Stockpiling a Hurricane



The United States had never experienced destruction in recent times so wide and intense within its borders. But a hurricane does not equal a nuclear bomb. With a hurricane, no radiation lingers for decades at ground zero and not every tree and house is vaporized.

Before TV images of the hurricane's rubble fade from mind, the analogy to a nuclear blast can spark a needed meditation. The United States continues to stockpile nuclear weapons for deterrence and defense. Multiple times more devastating than hurricanes, nuclear weapons have the power to wreak incalculable destruction on our planet. The question: what would motivate people of faith to react to the nuclear threat in the way they would prepare for an impending hurricane?

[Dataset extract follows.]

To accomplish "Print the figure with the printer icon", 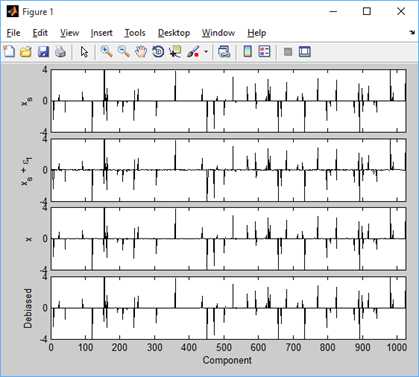I will [60, 52].
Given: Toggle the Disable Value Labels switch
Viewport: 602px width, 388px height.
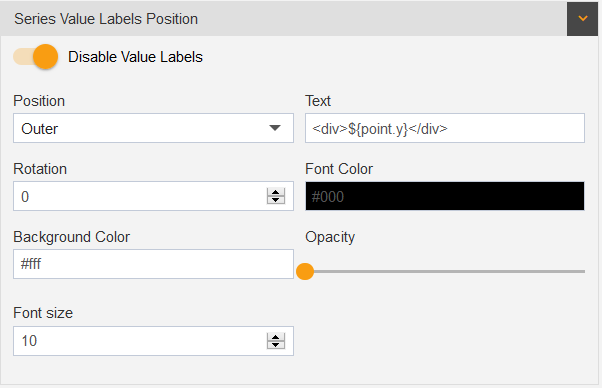Looking at the screenshot, I should pos(36,57).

Photos of Hiroshima and Nagasaki show the annihilation of two cities from first-generation nuclear weapons. Few buildings stood after the blast, yet people crawled out of cellars and walked around bewildered. Some people had been incinerated instantly. Some suffered burns over most of their bodies, and others after years died slowly from radiation sickness. To Americans, all this human destruction remained some place else, “out there.” Numbers keep the devastation abstract. Hiroshima probably lost 100,000 people the first day, Nagasaki perhaps 50,000. Numbers are numbing. The recent earthquake in Pakistan claimed more than 40,000 lives; the tsunami last year over 400,000. Who can envision that many people?

The death toll from Hurricanes Katrina and Rita (estimated above 1,000) appears small in comparison, but to Americans who had so many loved ones affected in New Orleans and around the Gulf Coast, the enormity of the tragedy gripped the heart. Tragedies hit loved ones, not only regions — that's the meditation coming from the hurricanes. Nuclear weapons annihilate loved ones, not just targets — that's the meditation coming from people of faith.

A great storm is approaching and its dark clouds already appear visible. Depleted uranium (DU) shells, composed of low-level radioactive waste, can penetrate most kinds of armor on the battlefield. When a DU shell strikes metal, the DU vaporizes, then spreads as dust blown by the wind. That dust can enter the body by inhalation, ingestion or through open wounds. In the 1991 Persian Gulf War the United States used over 320 tons of DU (944,000 rounds), according to the Pentagon. The United States maintains DU poses no significant health risks, but the UK Atomic Energy Authority estimates a half-million people in Kuwait and Iraq could eventually die from the DU used in that first Gulf War. After the 1991 war, cancer rates increased 7 to 10 times in Iraq, and birth deformities increased four-fold to six-fold.

Returning home after the first Gulf War, thousands of the estimated 436,000 US soldiers who entered the area contaminated from DU radioactivity reported sicknesses associated with lungs and kidneys. Some developed leukemia. These American soldiers bring home the reality of nuclear weapons. To possess nuclear weapons means exposing loved ones to sickness.

In a natural disaster like a hurricane, the victims depend on help from the larger community. With the politics of nuclear weapons, the world depends on people of faith to confront their leaders to heed the admonition of Archbishop Celestino Migliore, the Vatican Nuncio to the United Nations: “The Holy See again emphasizes that the peace we seek in the 21st century cannot be attained by relying on nuclear weapons.”

Fr. Rausch is a Glenmary priest who lives, writes and organizes in Appalachia.